Sarah Bassett

Learning Enterprise Scholar 2022–2024
Professor of Practice
ASU Watts College of Public Service and Community Solutions
sarahbassett@asu.edu

Downtown Phoenix Campus

Bio

Sarah M. Bassett is a Professor of Practice in the School of Public Affairs, Emergency Management & Homeland Security program at Arizona State University and co-Director of the Resilient Visions (RV) CoLab. She specializes in a transdisciplinary planning practice that addresses the social and spatial effects of natural and technological hazards. Core to this is working in partnership with communities on how to adapt and manage their risk from these uncertain conditions in an effort to support a more humane urbanism. This work combines place-based practices, digital storytelling, and policy advocacy to connect local needs with long-range and state/federal planning and policy change.

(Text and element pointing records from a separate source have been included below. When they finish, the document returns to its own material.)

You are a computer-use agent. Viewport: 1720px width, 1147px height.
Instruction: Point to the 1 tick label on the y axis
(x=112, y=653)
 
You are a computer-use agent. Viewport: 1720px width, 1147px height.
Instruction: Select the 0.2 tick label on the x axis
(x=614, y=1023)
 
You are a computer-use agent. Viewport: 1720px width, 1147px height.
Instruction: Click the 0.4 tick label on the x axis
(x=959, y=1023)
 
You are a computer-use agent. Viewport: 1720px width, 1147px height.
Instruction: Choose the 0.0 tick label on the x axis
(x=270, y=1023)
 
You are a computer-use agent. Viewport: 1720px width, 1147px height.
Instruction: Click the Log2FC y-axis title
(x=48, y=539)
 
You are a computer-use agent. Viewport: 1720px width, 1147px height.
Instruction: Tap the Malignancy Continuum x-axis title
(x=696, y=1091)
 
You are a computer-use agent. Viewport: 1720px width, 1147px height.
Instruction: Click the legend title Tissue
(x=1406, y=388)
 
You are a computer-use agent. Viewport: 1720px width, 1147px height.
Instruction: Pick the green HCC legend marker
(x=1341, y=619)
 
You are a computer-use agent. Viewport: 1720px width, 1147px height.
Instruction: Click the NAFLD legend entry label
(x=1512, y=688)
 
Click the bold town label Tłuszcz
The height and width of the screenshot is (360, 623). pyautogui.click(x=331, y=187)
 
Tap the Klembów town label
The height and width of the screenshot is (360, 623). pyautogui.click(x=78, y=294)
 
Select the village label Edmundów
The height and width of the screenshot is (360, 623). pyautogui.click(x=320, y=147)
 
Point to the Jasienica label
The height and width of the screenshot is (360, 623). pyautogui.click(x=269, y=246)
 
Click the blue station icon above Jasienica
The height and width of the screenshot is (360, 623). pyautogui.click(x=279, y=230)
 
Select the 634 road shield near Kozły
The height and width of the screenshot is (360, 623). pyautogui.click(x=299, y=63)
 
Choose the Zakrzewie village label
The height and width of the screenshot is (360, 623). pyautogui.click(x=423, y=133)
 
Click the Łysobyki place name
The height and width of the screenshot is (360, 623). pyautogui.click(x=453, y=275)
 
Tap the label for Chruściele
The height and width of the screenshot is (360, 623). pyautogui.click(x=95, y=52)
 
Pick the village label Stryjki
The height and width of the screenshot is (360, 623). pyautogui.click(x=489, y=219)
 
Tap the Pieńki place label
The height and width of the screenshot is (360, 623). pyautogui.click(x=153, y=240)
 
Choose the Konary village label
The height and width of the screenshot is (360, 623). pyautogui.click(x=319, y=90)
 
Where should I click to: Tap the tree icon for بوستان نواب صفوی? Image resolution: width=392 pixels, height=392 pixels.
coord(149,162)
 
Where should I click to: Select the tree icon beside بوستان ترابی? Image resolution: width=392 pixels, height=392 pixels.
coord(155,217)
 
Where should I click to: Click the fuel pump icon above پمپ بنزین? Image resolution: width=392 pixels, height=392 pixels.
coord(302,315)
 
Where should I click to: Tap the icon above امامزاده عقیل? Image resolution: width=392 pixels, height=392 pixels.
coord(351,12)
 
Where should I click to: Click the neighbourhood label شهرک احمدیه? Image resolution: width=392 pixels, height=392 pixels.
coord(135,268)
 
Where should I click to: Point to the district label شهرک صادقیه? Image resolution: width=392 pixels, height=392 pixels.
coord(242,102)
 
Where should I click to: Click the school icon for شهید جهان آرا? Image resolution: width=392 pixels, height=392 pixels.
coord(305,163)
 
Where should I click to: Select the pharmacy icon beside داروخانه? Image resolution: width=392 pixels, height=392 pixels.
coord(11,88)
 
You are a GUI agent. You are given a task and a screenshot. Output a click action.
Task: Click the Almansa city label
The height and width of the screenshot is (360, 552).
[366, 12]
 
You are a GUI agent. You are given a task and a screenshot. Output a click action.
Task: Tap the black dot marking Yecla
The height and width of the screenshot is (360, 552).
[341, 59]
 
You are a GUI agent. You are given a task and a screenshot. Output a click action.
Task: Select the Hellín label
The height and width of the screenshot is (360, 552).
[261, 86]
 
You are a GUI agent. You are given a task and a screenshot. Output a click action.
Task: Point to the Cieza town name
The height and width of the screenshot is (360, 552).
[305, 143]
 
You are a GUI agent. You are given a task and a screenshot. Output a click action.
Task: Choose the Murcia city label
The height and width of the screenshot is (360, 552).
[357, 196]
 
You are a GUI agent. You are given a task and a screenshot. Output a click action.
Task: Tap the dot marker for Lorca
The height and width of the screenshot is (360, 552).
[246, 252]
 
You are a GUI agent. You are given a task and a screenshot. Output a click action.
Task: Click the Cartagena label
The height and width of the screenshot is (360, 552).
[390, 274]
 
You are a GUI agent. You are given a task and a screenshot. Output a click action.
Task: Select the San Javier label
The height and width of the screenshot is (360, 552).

In 2022, Sarah was elected to the national board of the American Planning Association’s Technology Division.

As the co-founder and director of urbanism at Peoples Culture, a collective in New York City, her co-created work uses digital storytelling to create connections to places and people, spanning diverse contexts and topics around uncertainty from climate adaptation and mass incarceration to geo-political conflict and terminal disease, that help drive policy change. Bassett has published and exhibited multiple co-created works which have been featured in the New York Times, is archived with The Smithsonian Institution, featured in MIT's Co-Creation Studio and publications, and (most personally meaningful) has successfully influenced state policy change in both North Carolina and New York.

Prior to joining ASU, Sarah held senior-level positions at some of the largest planning firms in New York City and the US Southeast where she helped established new offices, expanded practice areas, and served in regional leadership roles where she partnered with states, cities, and communities to lead climate adaptation, disaster recovery, green infrastructure/nature-based infrastructure, multi-modal infrastructure, and long-range planning projects. This work has been recognized and published by the American Planning Association, the Federal Highway Administration, and the Transportation Research Board, National Academies of Sciences, Engineering, and Medicine. She continues to practice in these areas in the US East and Southwest.